*** Data lines
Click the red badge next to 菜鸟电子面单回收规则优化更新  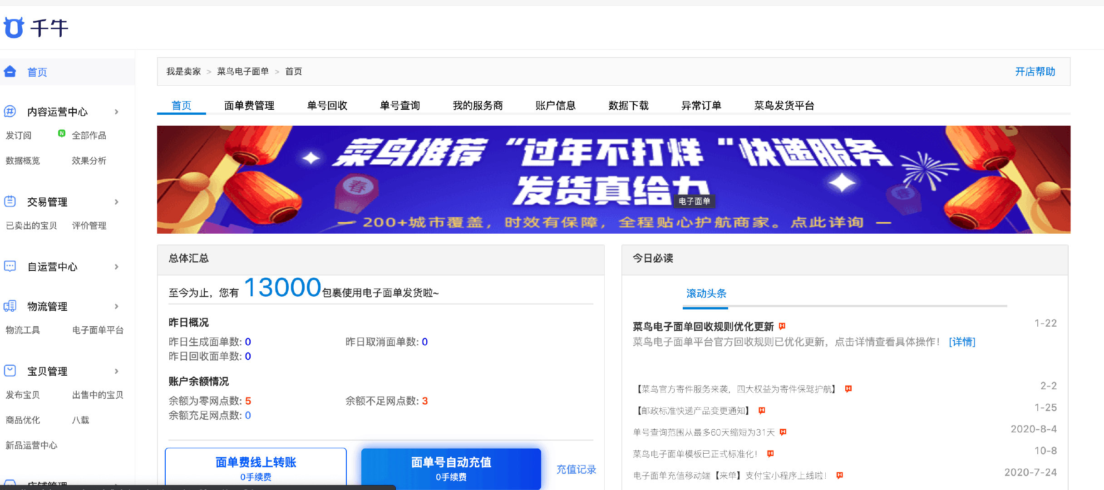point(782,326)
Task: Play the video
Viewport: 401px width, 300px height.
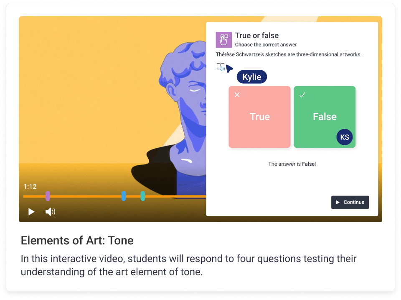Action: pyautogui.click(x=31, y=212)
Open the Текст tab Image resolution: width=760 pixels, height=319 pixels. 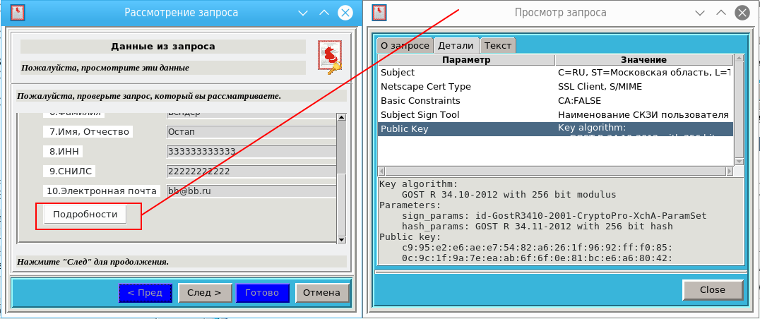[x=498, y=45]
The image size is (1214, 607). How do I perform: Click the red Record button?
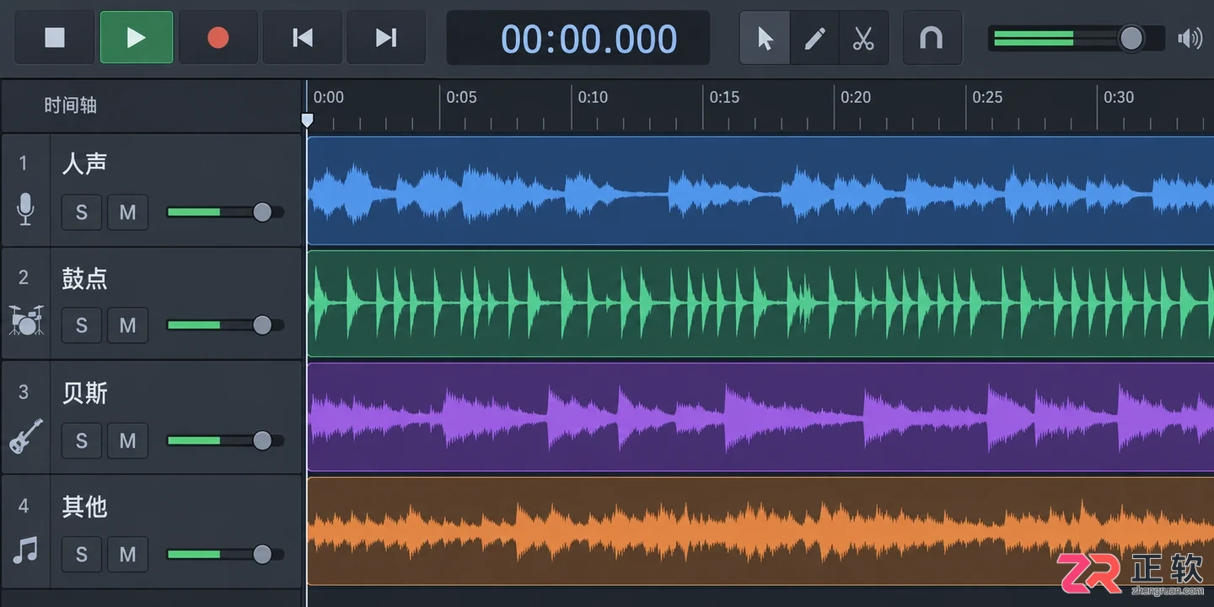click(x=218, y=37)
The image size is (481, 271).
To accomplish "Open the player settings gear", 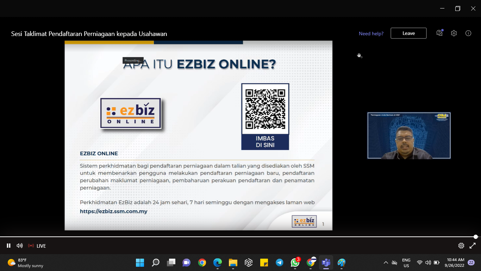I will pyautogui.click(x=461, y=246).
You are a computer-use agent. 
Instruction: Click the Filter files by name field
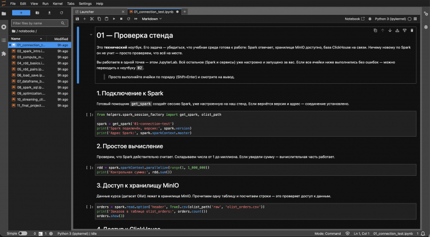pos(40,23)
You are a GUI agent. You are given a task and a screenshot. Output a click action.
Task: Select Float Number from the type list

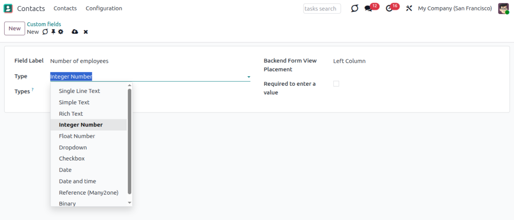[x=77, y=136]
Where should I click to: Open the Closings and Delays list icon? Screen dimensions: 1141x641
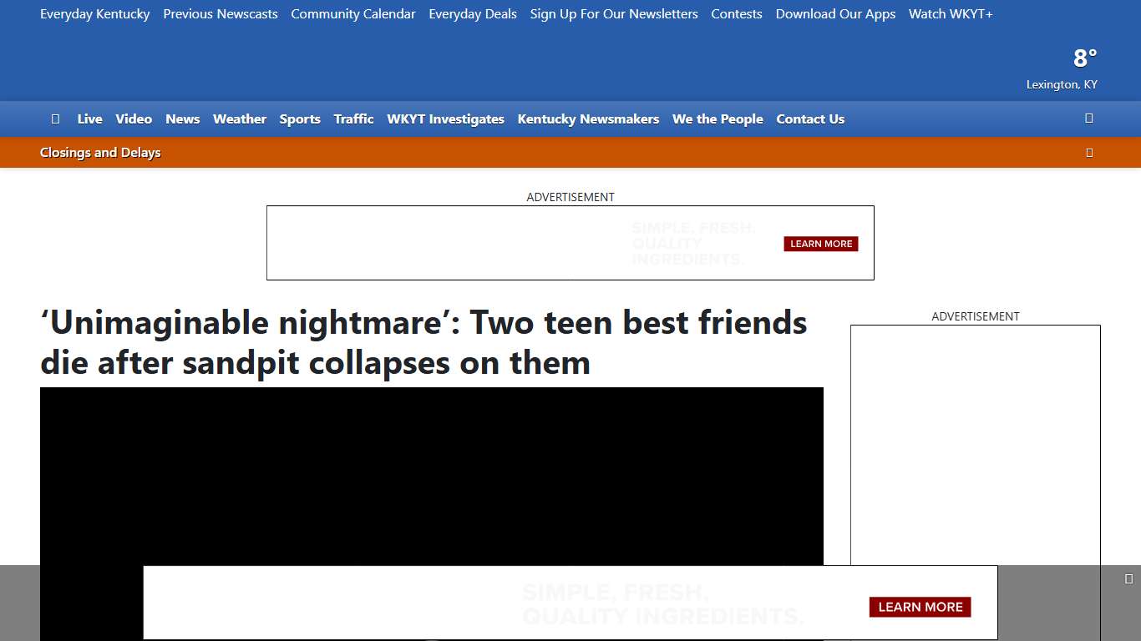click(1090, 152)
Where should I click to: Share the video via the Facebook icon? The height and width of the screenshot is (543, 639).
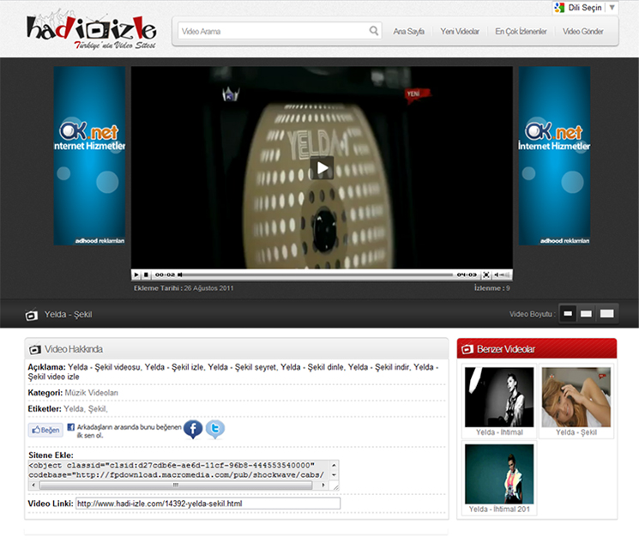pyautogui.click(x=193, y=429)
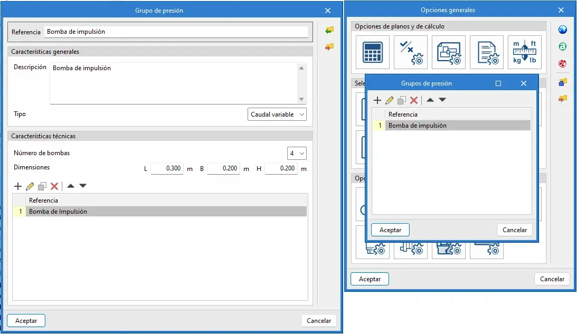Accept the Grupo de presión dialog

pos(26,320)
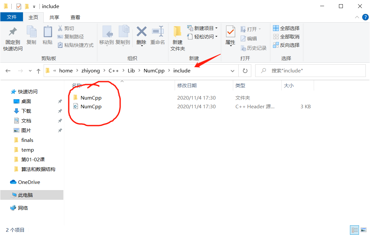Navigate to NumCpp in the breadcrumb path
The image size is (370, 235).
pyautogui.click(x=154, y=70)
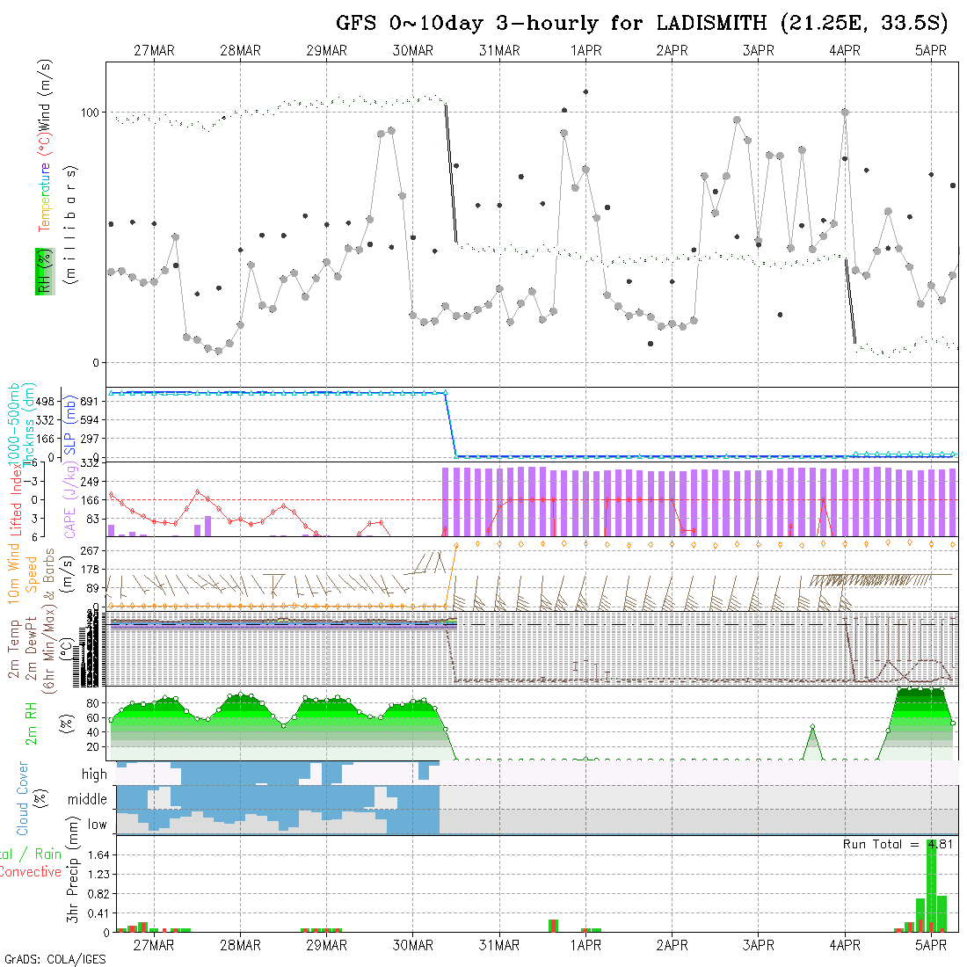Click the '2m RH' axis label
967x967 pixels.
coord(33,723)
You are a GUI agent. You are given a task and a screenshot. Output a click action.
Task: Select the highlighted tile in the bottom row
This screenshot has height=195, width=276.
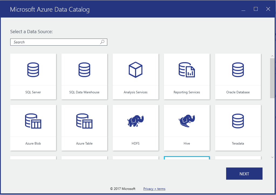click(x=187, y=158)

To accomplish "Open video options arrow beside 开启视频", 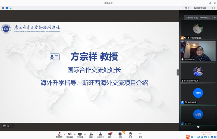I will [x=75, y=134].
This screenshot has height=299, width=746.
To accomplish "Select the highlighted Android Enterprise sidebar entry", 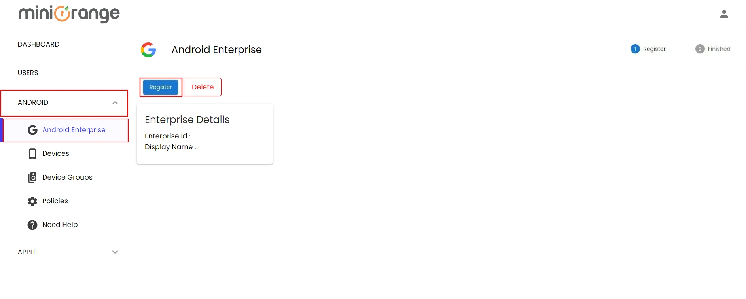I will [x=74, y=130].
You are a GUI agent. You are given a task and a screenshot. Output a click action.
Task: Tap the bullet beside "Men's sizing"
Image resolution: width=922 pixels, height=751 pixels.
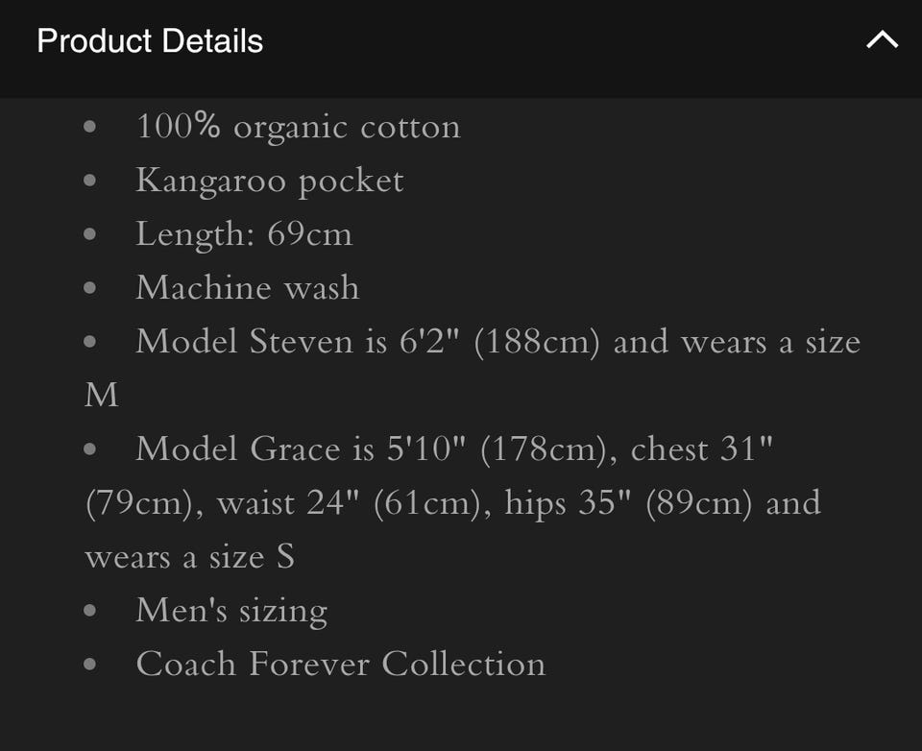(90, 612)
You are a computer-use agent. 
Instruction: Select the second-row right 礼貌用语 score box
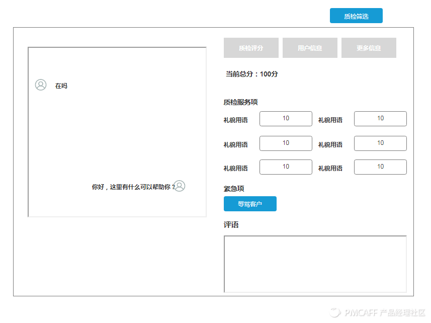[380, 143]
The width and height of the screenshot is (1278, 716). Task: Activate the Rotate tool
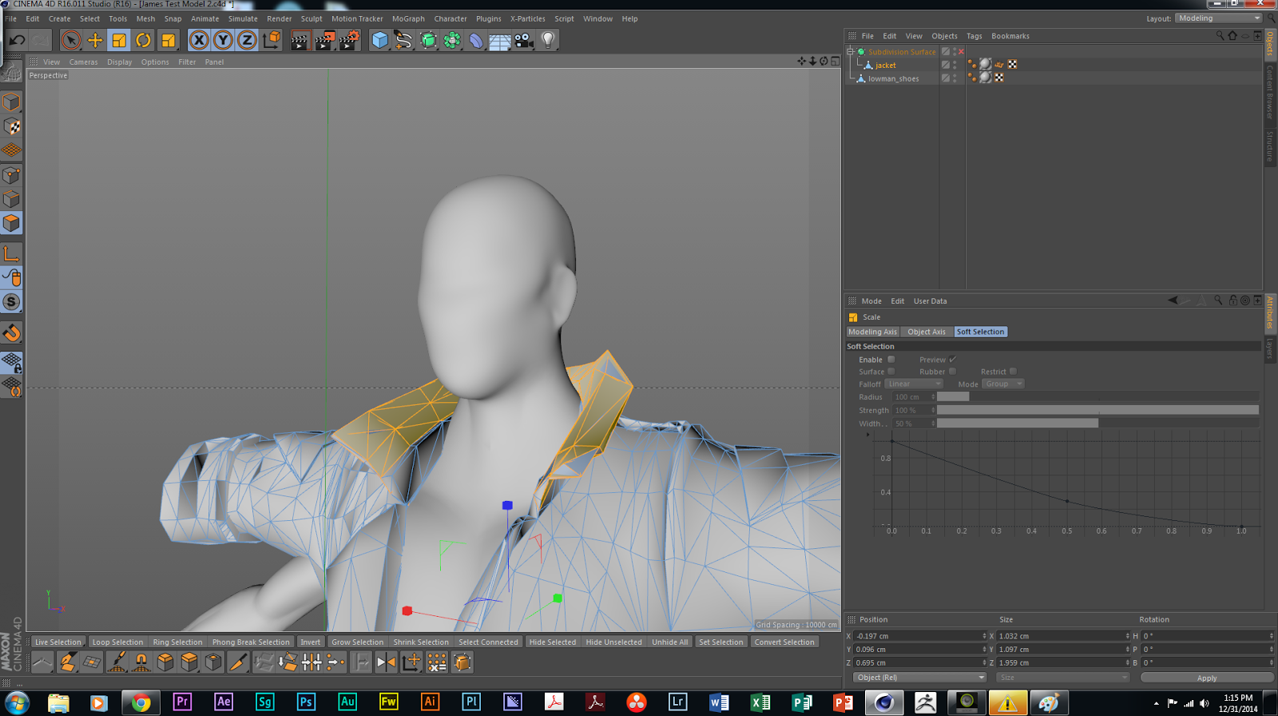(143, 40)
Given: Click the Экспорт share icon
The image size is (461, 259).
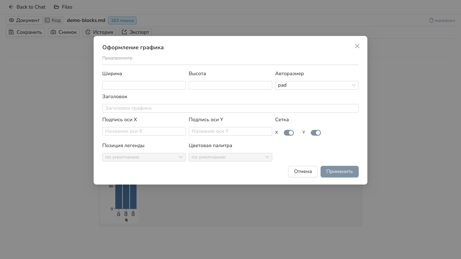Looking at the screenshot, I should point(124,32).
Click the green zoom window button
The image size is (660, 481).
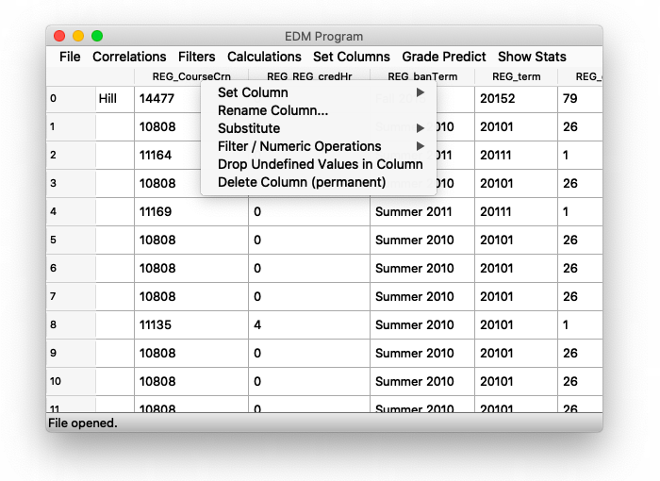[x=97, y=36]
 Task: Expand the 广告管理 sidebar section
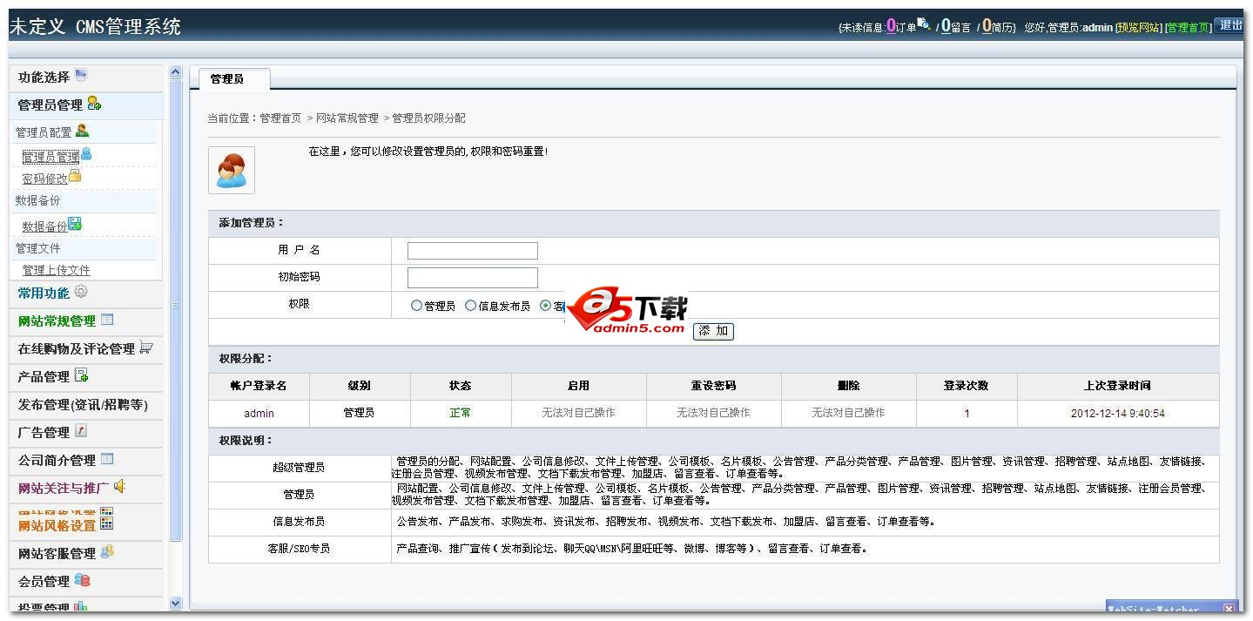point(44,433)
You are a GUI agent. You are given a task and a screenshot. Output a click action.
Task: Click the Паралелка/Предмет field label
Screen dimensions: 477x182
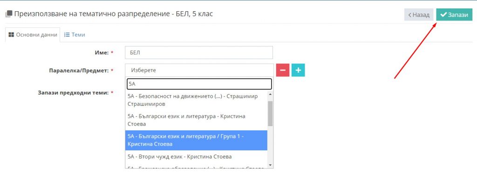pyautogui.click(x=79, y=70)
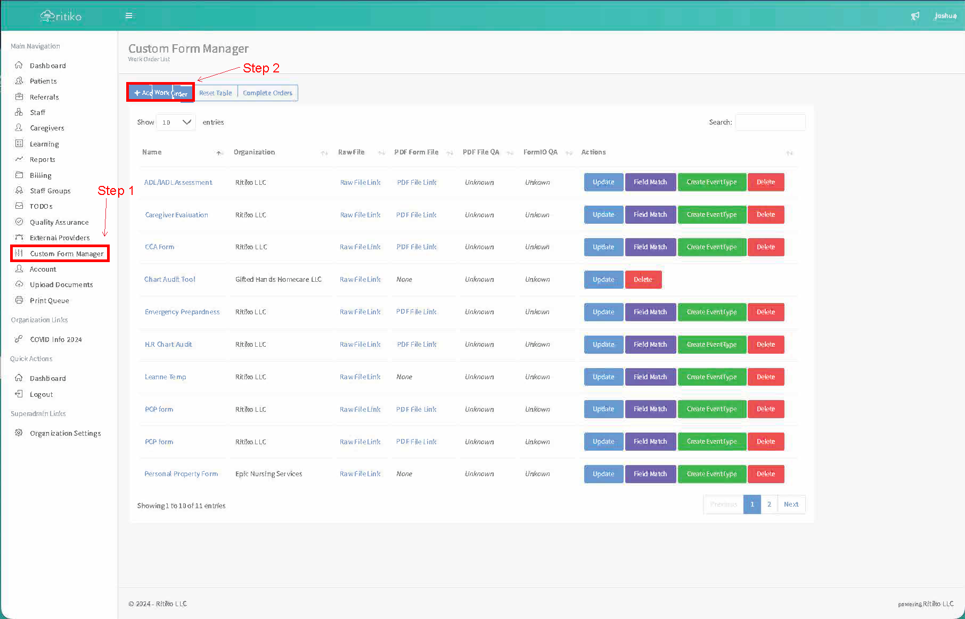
******
**Task description**
Rewrite the records from the line with "Task: Expand the 广告管理 sidebar section" through the end of the records, replacing "Screen dimensions" with "Screen size" and leaving everything else unchanged. Leave the pictures out of your answer.

**Written solution**
 Task: Expand the 广告管理 sidebar section
point(44,433)
You are a GUI agent. You are given a task and a screenshot. Output a click action.
Task: Click the Паралелка/Предмет field label
Screen size: 477x182
pyautogui.click(x=79, y=70)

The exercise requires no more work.